Hitler morreu, mas tô no gueto judeu da nova era (Facção Central – O homem estragou tudo)

Esse preconceito além de racial é também social:

Eu quero denunciar o contraste social

Enquanto o rico vive bem, o povo pobre vive mal Cidade maravilhosa é uma grande ilusão

Desemprego pobreza miséria corpos no chão As crianças da favela não tem direito ao lazer Governantes só falam e nada querem fazer O posto de saúde é uma indecência Só atendem se o caso for uma emergência A sociedade capitalista com sorriso aberto Rir de longe é melhor do que sofrer de perto Miséria e morte é o nosso dia a dia

Pelo menos entre nós não existe judaria Um amigo estudou não teve oportunidade Brigou, lutou por sua dignidade

Mais uma vez por falta de opção

O seu trabalho foi na boca com uma nove na mão Ele queria um dia voltar atrás

Infelizmente esse amigo já não vive mais

Se ele tivesse uma chance podia ser trabalhador Como não teve, para o inferno alguem lhe mandou Contraste social, o povo pobre é que vive mal Eles querem negão dentro da prisão

(MV Bill – Contraste Social)

Assim como tratado a pouco sobre a figura do rapper pertencer a uma determinada representação social, a sociedade parece construída através do ideal higienista, de que “favelado” é sinônimo de perigo:

O coletivo de favelado agora é arrastão Discriminados na rua, na praia, na condução A televisão esquece da pobreza

Impondo a playboyzada como padrão de beleza (MV Bill – Contraste Social)

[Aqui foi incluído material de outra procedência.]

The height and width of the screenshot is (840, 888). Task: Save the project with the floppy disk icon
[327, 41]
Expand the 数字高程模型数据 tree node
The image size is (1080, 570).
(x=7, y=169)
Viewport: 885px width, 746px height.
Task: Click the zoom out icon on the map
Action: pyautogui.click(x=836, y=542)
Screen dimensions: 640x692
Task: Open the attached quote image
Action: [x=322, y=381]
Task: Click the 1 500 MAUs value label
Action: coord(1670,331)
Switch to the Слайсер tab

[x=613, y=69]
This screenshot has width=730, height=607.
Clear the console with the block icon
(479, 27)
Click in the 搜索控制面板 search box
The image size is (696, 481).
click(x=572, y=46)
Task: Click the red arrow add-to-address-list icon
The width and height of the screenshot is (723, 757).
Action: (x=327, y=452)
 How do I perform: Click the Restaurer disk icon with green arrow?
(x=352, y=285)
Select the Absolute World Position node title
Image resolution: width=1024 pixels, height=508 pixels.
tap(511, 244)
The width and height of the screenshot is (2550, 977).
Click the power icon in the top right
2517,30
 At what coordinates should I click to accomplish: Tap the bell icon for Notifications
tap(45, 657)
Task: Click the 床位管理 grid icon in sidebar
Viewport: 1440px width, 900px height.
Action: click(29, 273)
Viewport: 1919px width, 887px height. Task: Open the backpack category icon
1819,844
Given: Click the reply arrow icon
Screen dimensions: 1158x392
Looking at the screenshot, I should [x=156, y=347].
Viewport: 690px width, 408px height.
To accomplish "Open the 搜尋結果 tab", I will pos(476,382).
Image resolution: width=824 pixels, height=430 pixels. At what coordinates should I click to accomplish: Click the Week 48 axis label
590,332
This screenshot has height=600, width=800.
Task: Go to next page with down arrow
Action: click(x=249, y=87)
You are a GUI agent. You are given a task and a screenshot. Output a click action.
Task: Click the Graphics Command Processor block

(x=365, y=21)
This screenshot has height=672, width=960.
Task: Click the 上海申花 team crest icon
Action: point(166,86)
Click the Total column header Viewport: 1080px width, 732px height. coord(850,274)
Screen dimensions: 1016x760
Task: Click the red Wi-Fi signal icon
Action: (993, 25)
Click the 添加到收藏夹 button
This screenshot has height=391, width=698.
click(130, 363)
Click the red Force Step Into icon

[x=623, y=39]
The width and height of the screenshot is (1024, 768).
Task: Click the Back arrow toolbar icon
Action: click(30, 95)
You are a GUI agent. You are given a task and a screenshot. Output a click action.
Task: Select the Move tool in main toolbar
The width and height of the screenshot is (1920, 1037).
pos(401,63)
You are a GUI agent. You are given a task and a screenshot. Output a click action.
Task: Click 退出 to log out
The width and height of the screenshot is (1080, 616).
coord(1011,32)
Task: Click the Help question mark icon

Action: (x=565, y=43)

Não é difícil perceber como o rap se apresenta de uma forma dura, basta consultar qualquer discografia nacional que será possível achar uma faixa de protesto, um “apontar de dedo” para os problemas sociais. O rapper acaba por ter uma conformação engajada, com postura e comportamento críticos (CAMARGOS, 2015, p. 77). O rap vem da música negra brasileira, americana, africana e de todos os fatores que de alguma forma influenciam a formação sociocultural da realidade brasileira. É a simbiose de realidade e herança que fizeram nascer o rap nacional, que não é igual nenhum rap do mundo.